Shell Course 3

Chapter 3: Working with Text

## The Power of Text Manipulation

Text processing is where the shell truly shines. In our increasingly data-driven world, the ability to extract, transform, and analyze text efficiently is invaluable. Whether you’re parsing log files, cleaning data sets, or automating document processing, the shell offers a remarkable toolkit for text manipulation.

Text in Unix systems is rather like water in the natural world - it flows between commands, can be filtered, redirected, and transformed.

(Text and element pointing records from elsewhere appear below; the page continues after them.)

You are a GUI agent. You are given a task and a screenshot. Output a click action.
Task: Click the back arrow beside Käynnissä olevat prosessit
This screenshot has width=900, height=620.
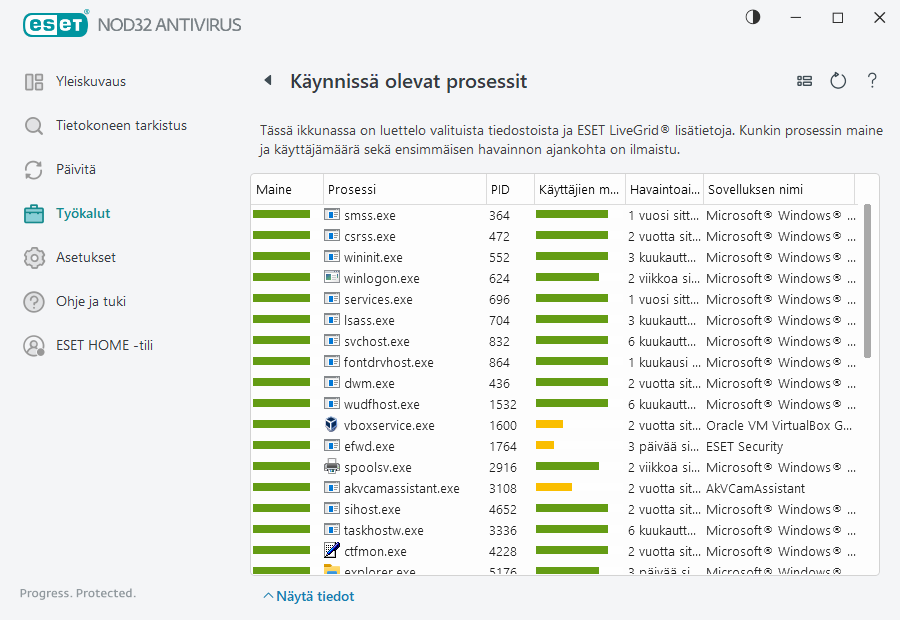pos(267,81)
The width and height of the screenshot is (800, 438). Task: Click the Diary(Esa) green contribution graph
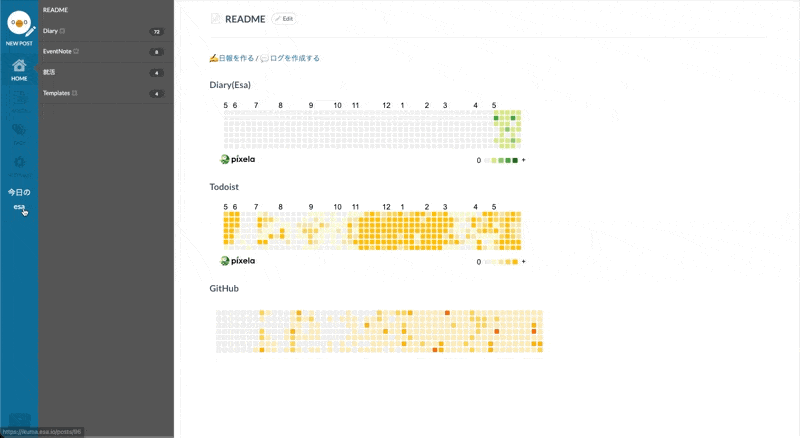tap(372, 130)
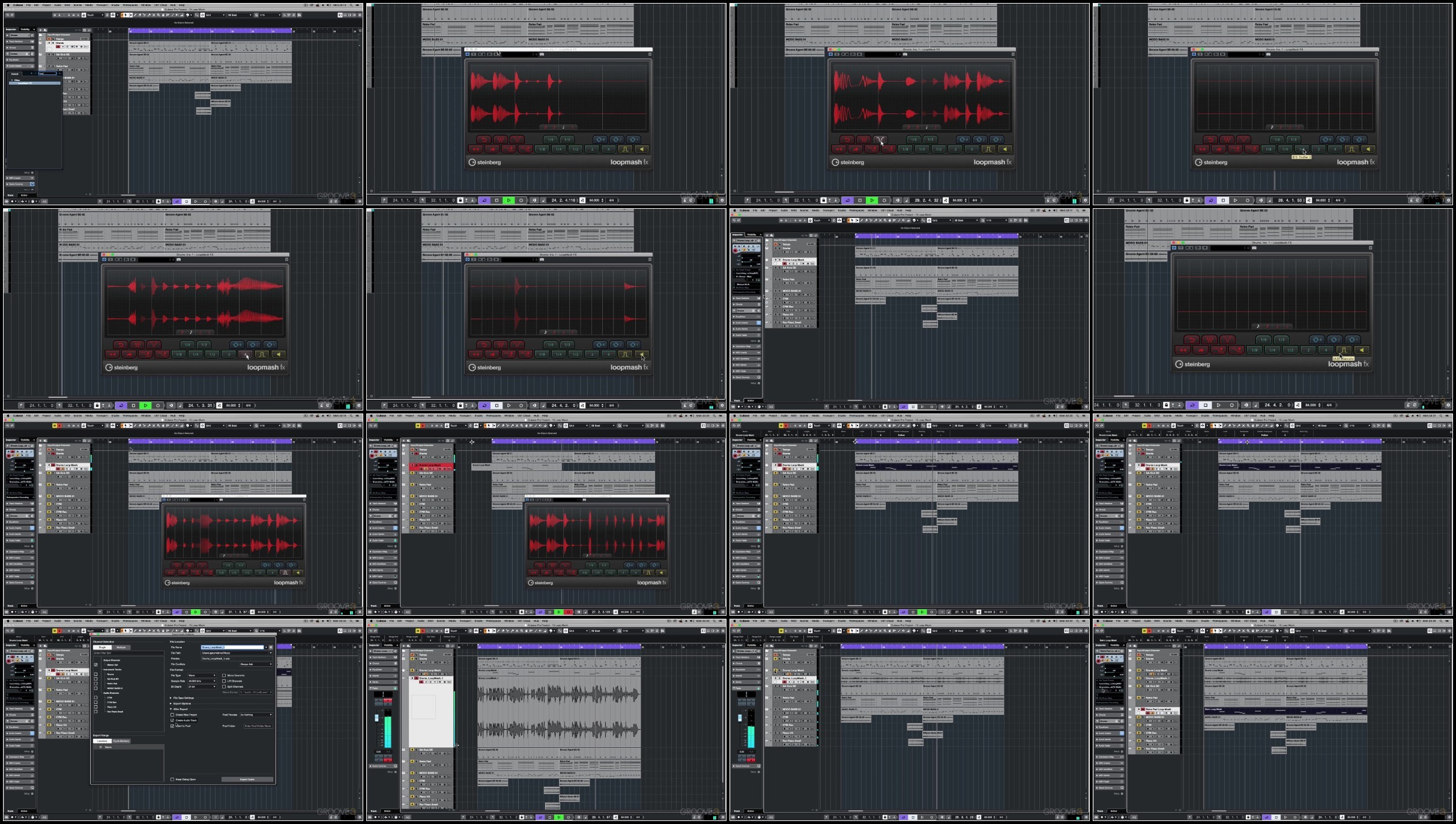The image size is (1456, 824).
Task: Enable the Create New Project checkbox
Action: point(172,715)
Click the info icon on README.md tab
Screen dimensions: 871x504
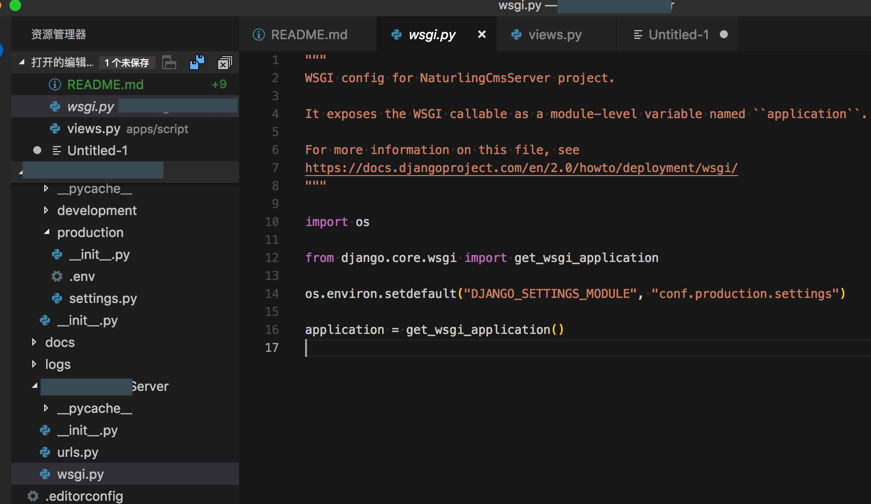pos(259,35)
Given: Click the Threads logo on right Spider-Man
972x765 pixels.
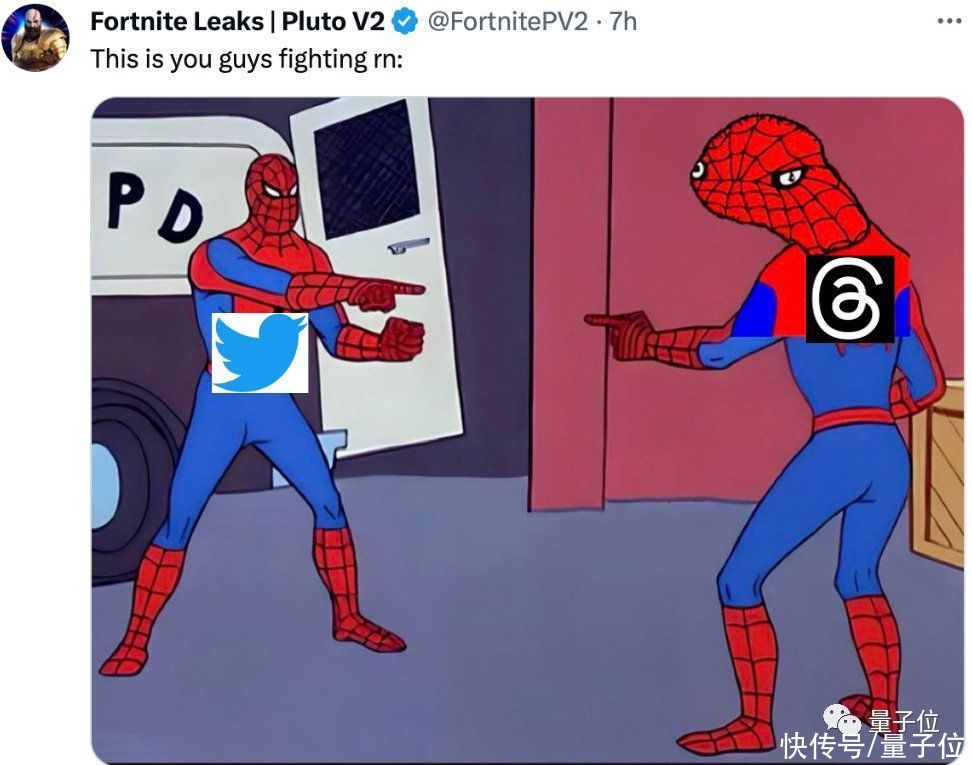Looking at the screenshot, I should 850,299.
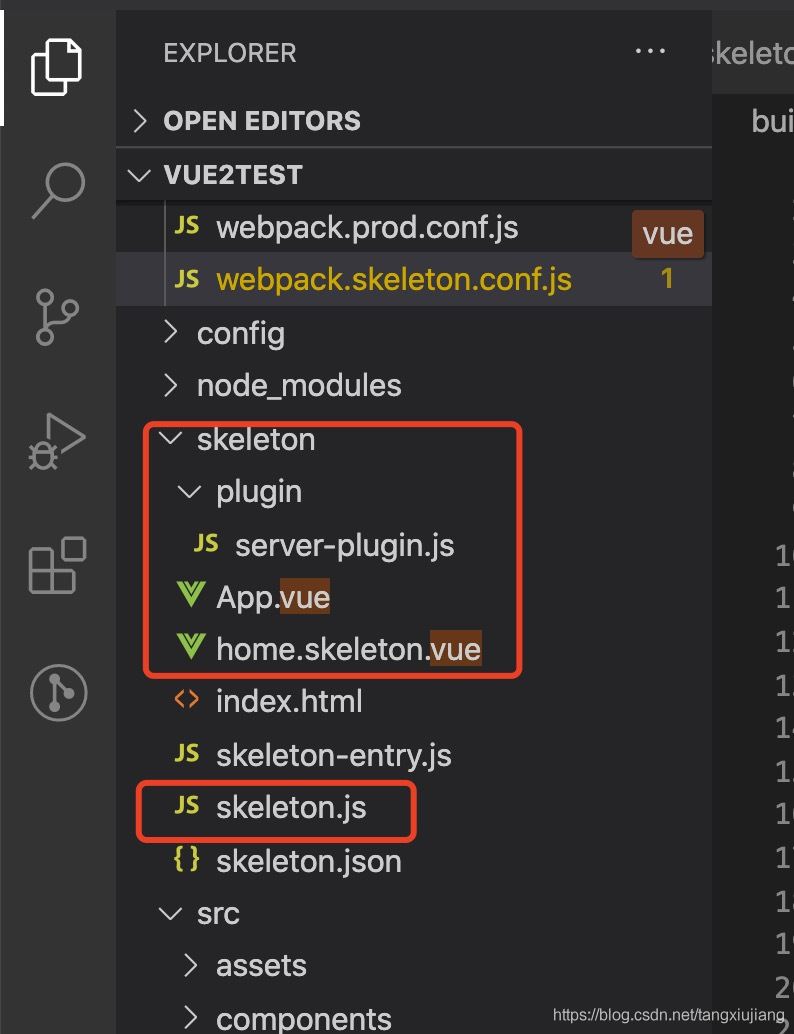The width and height of the screenshot is (794, 1034).
Task: Expand the node_modules folder
Action: pos(170,385)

Understanding how to control this flow gives you tremendous power over your computing environment.

Let’s dive deeper into the tools that make text processing in the shell so powerful.


## Input and Output Redirection

Before we explore text processing commands, we need to understand how to control where text comes from and where it goes.

Standard Streams

The shell uses three standard “streams” for input and output:

  • stdin (0): Standard input - where commands read their input
  • stdout (1): Standard output - where commands send their normal output
  • stderr (2): Standard error - where commands send error messages

Redirecting Output

To save command output to a file instead of displaying it on the screen:

1
2
$ ls -l > file_list.txt      # Save output to file (overwrites existing file)
$ ls -l >> file_list.txt # Append output to file (preserves existing content)

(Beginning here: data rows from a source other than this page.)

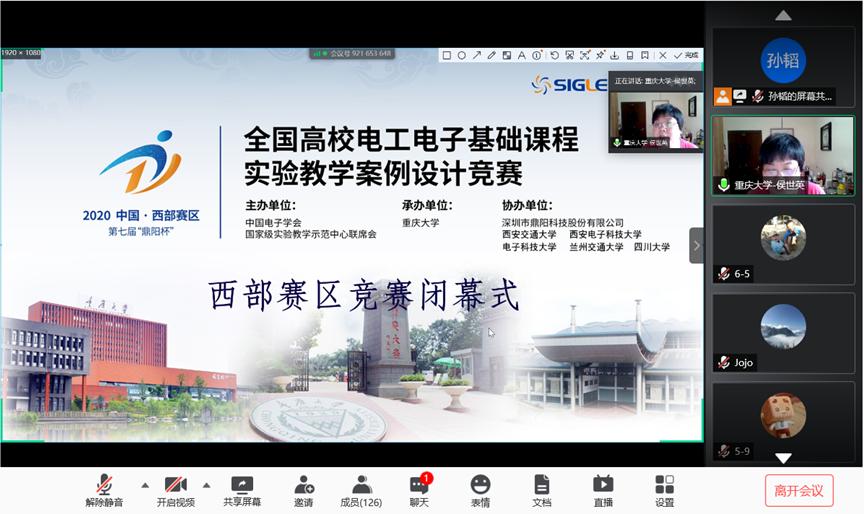Confirm screenshot with 完成 button
864x514 pixels.
[x=686, y=56]
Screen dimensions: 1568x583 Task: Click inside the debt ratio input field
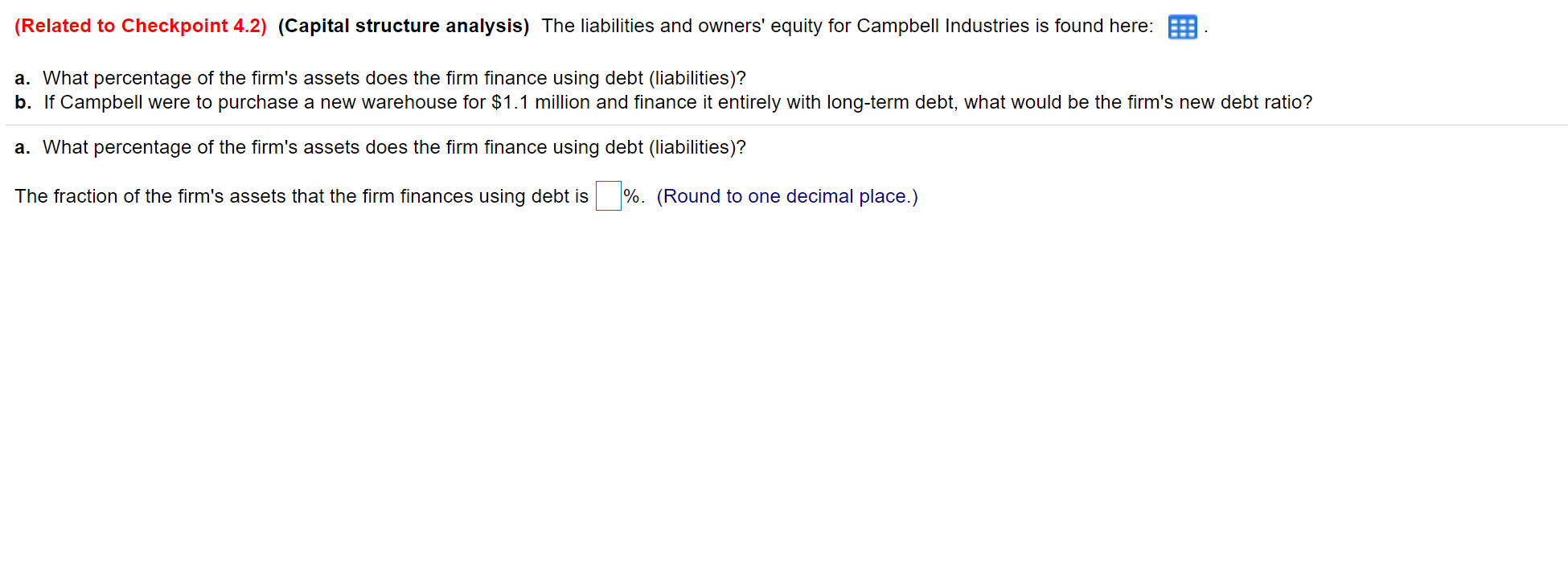click(x=607, y=195)
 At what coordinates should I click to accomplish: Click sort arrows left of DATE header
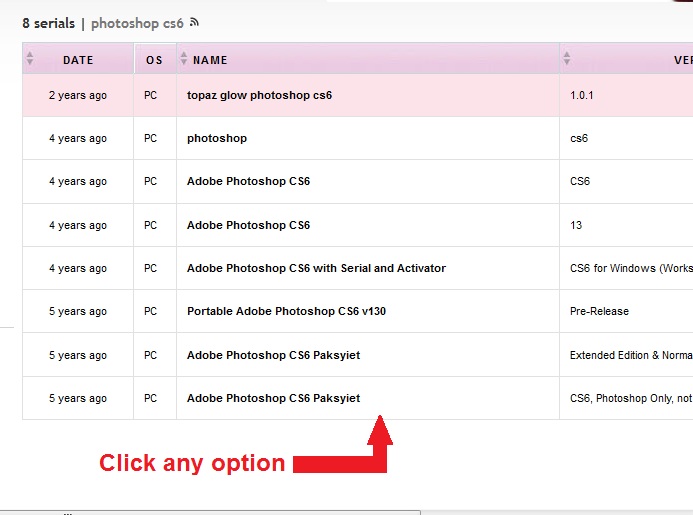pyautogui.click(x=30, y=59)
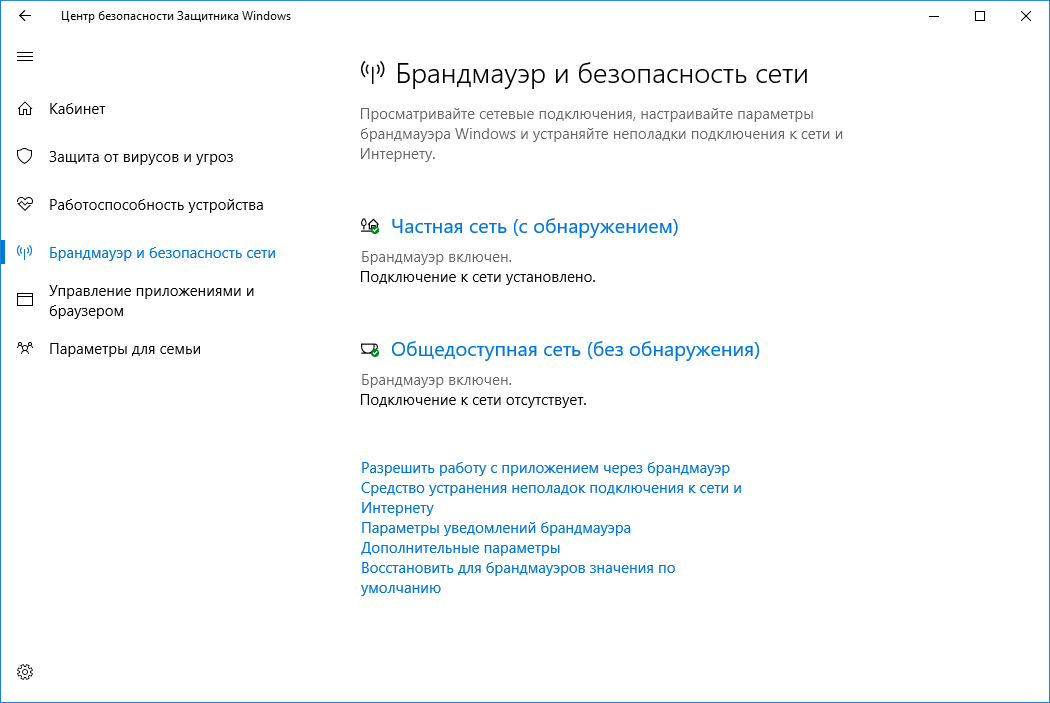Click the family options people icon
1050x703 pixels.
pos(25,349)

To redirect error messages:

1
2
$ find / -name "*.conf" 2> errors.txt    # Save only errors to file
$ find / -name "*.conf" 2> /dev/null # Discard errors entirely

To redirect both standard output and errors to the same file:

1
$ ls -l non_existent_file > output.txt 2>&1    # Redirect both to output.txt

A modern, cleaner syntax for redirecting both streams:

1
$ ls -l non_existent_file &> output.txt    # Redirect both to output.txt

Redirecting Input

To use a file as input to a command:

1
$ sort < unsorted_list.txt     # Use file content as input to sort

Redirection allows you to create pipelines that transform your data step by step - rather like a factory production line where each station performs a specific operation on the materials passing through it.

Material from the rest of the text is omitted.